§ **REQUIRED WORK**: Find the line in the entries below that contains "Click the refresh icon in PW file panel". Repeat it exactly, and every line after it through the line that contains "Screen dimensions: 1456x834".

§ **RECORDS SUPPLIED**:

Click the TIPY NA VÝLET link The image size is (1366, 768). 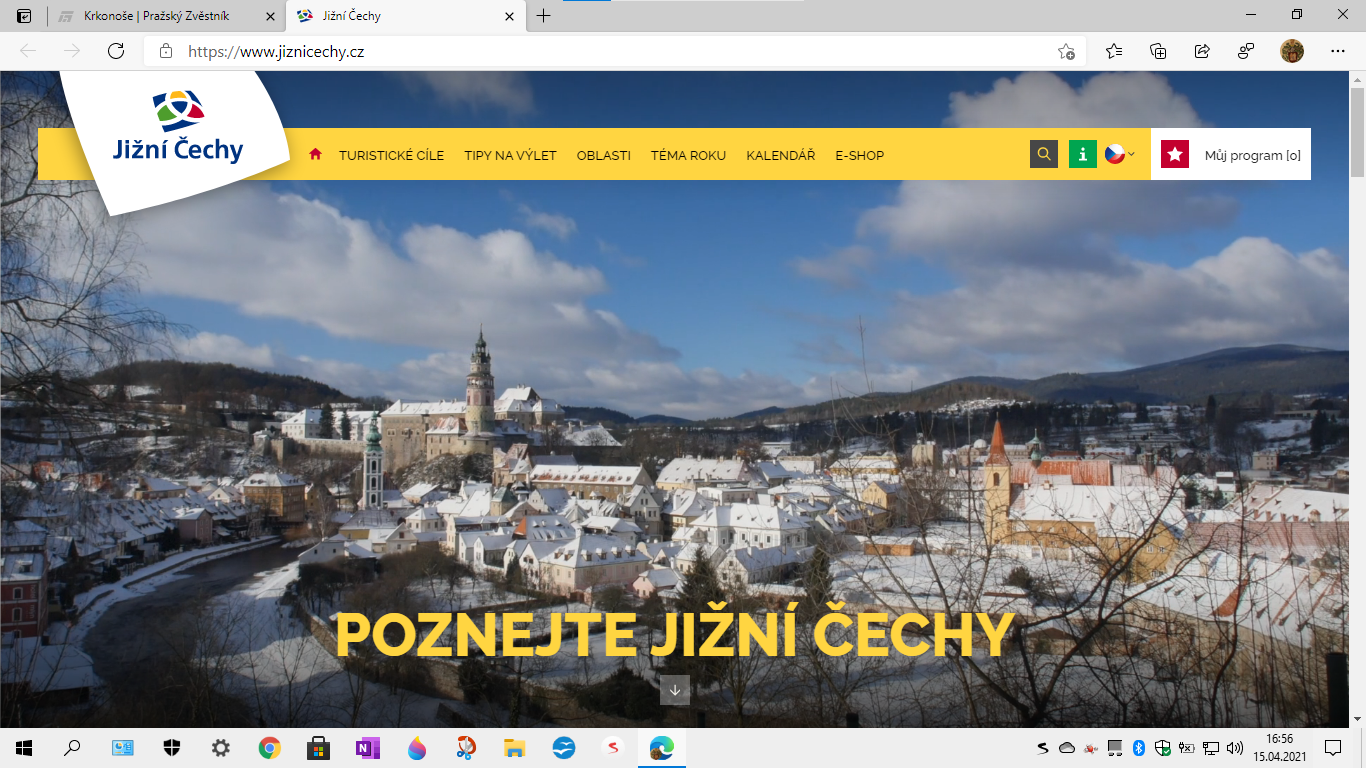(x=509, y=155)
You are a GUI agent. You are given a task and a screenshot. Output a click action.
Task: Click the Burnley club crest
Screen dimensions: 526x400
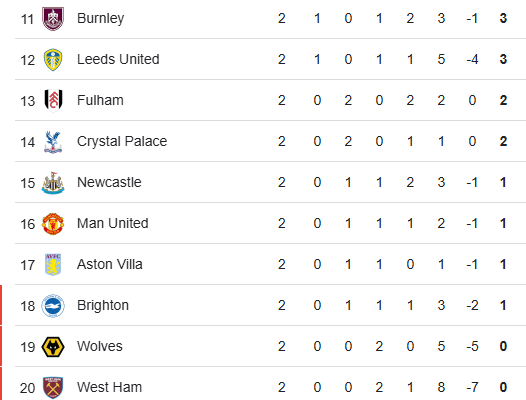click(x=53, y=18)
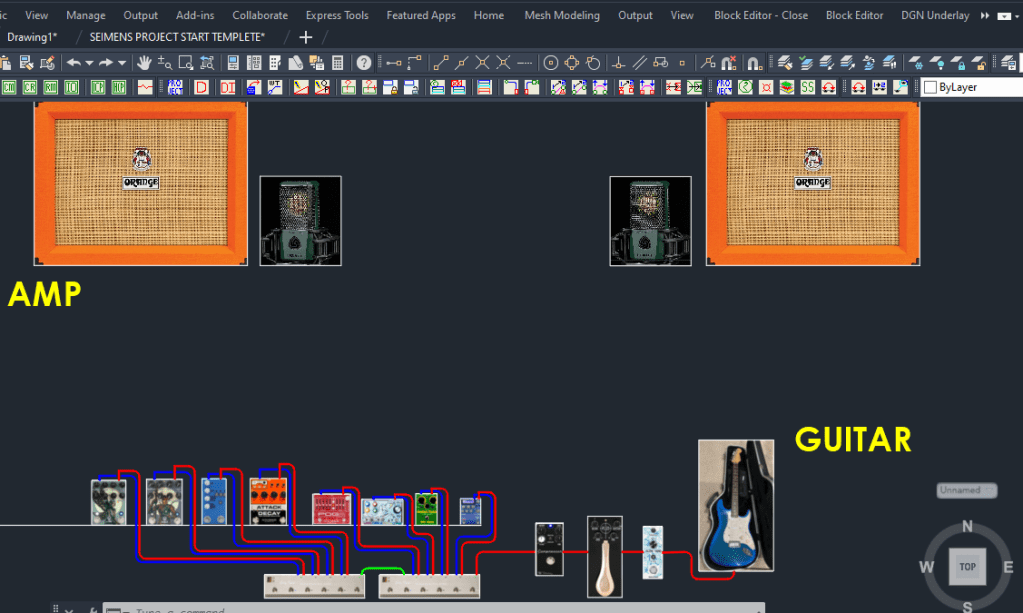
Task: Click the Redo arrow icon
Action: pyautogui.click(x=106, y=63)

* * *

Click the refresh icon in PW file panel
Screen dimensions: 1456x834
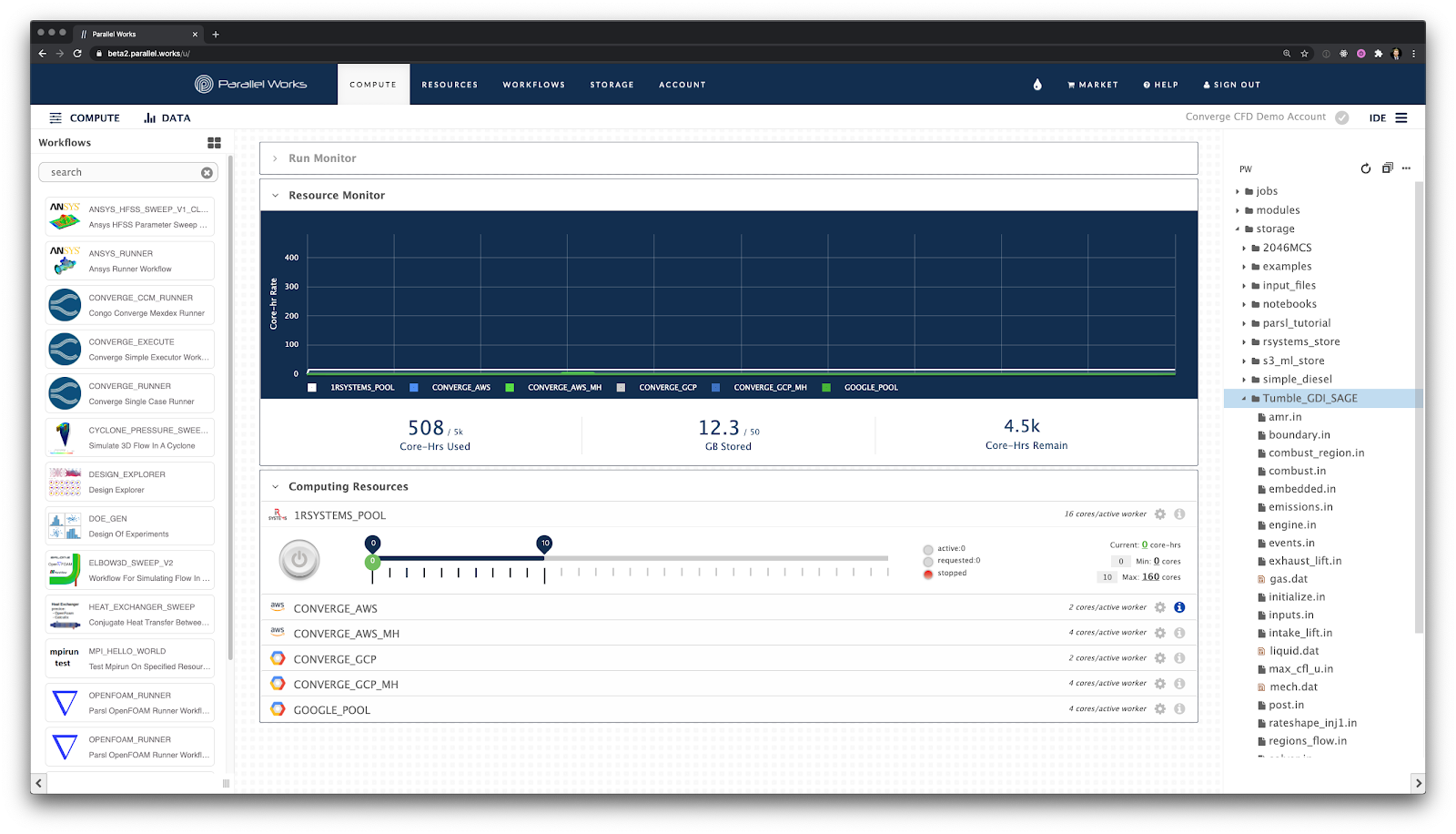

§ **SOLUTION TO THE EXERCISE**:
Click the refresh icon in PW file panel
Screen dimensions: 1456x834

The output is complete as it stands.